- LISTING:
####################

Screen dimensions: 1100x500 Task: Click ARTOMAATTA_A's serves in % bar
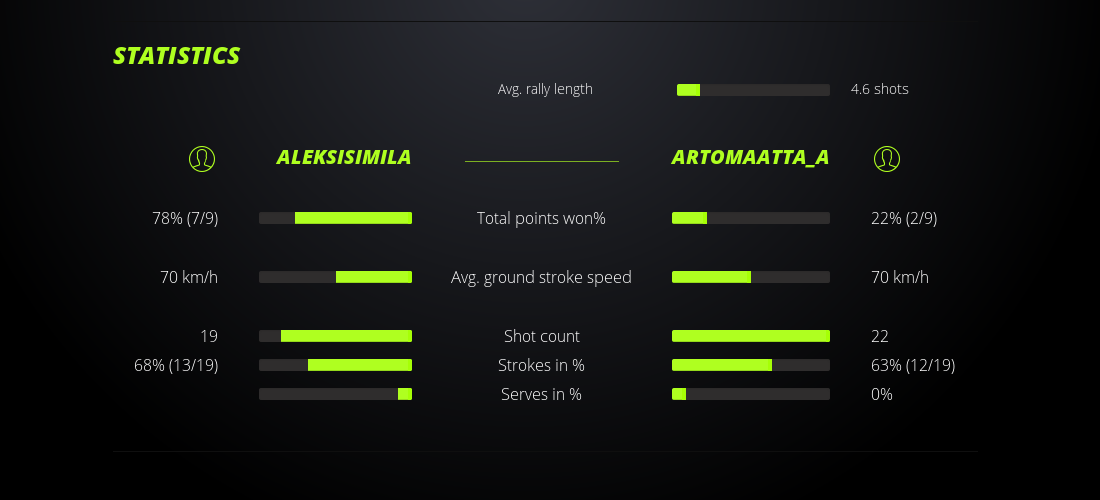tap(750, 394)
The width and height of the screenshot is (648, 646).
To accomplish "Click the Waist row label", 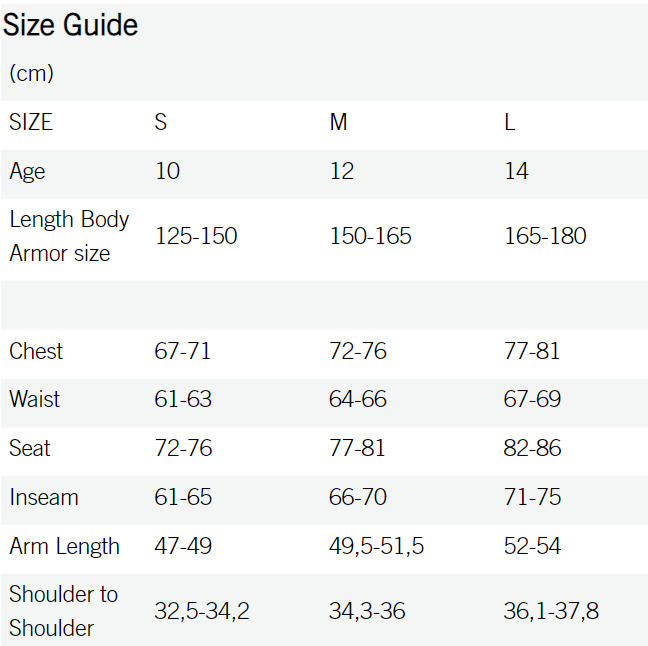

####################

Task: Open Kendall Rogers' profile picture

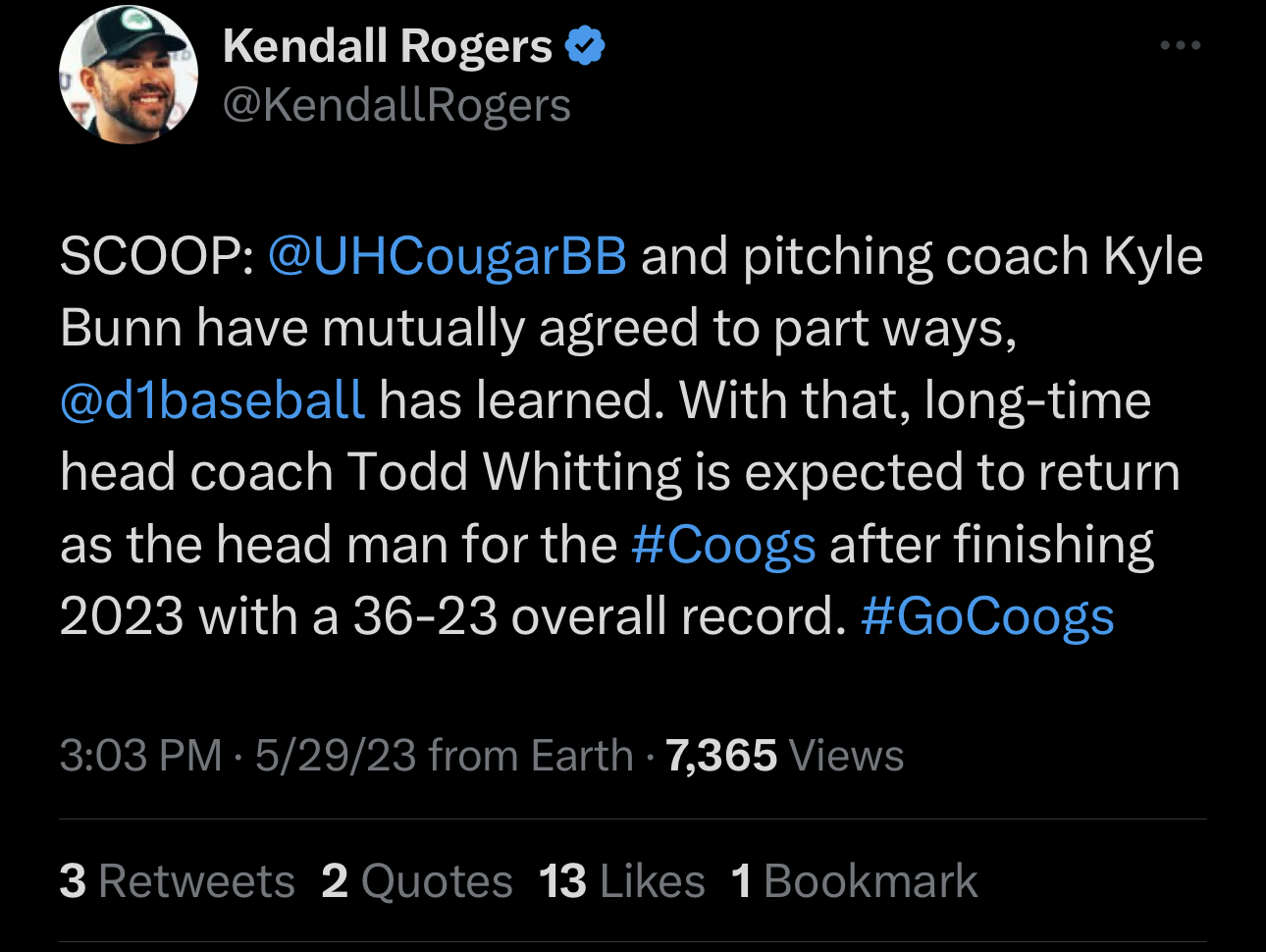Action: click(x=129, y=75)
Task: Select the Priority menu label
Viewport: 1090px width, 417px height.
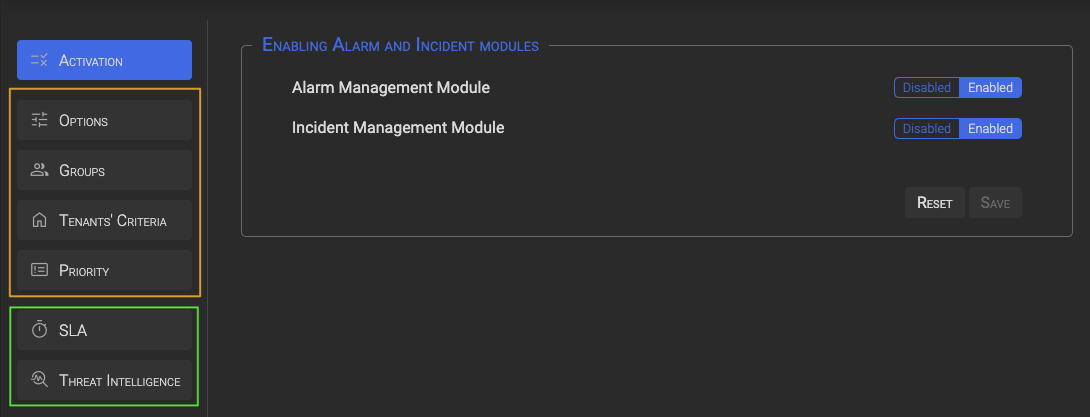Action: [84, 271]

####################

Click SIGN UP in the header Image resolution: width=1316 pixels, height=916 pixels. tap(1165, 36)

####################

- AIM OF THE EXERCISE: Write out the lines that start with the line containing "Screen dimensions: 1100x500" and end with the line containing "the Waist row", both included, word for word, and leave out the pictures.

- TASK OUTPUT:
Screen dimensions: 1100x500 Task: Click ARTOMAATTA_A's serves in % bar
tap(750, 394)
The width and height of the screenshot is (648, 646).
To accomplish "Click the Waist row label", 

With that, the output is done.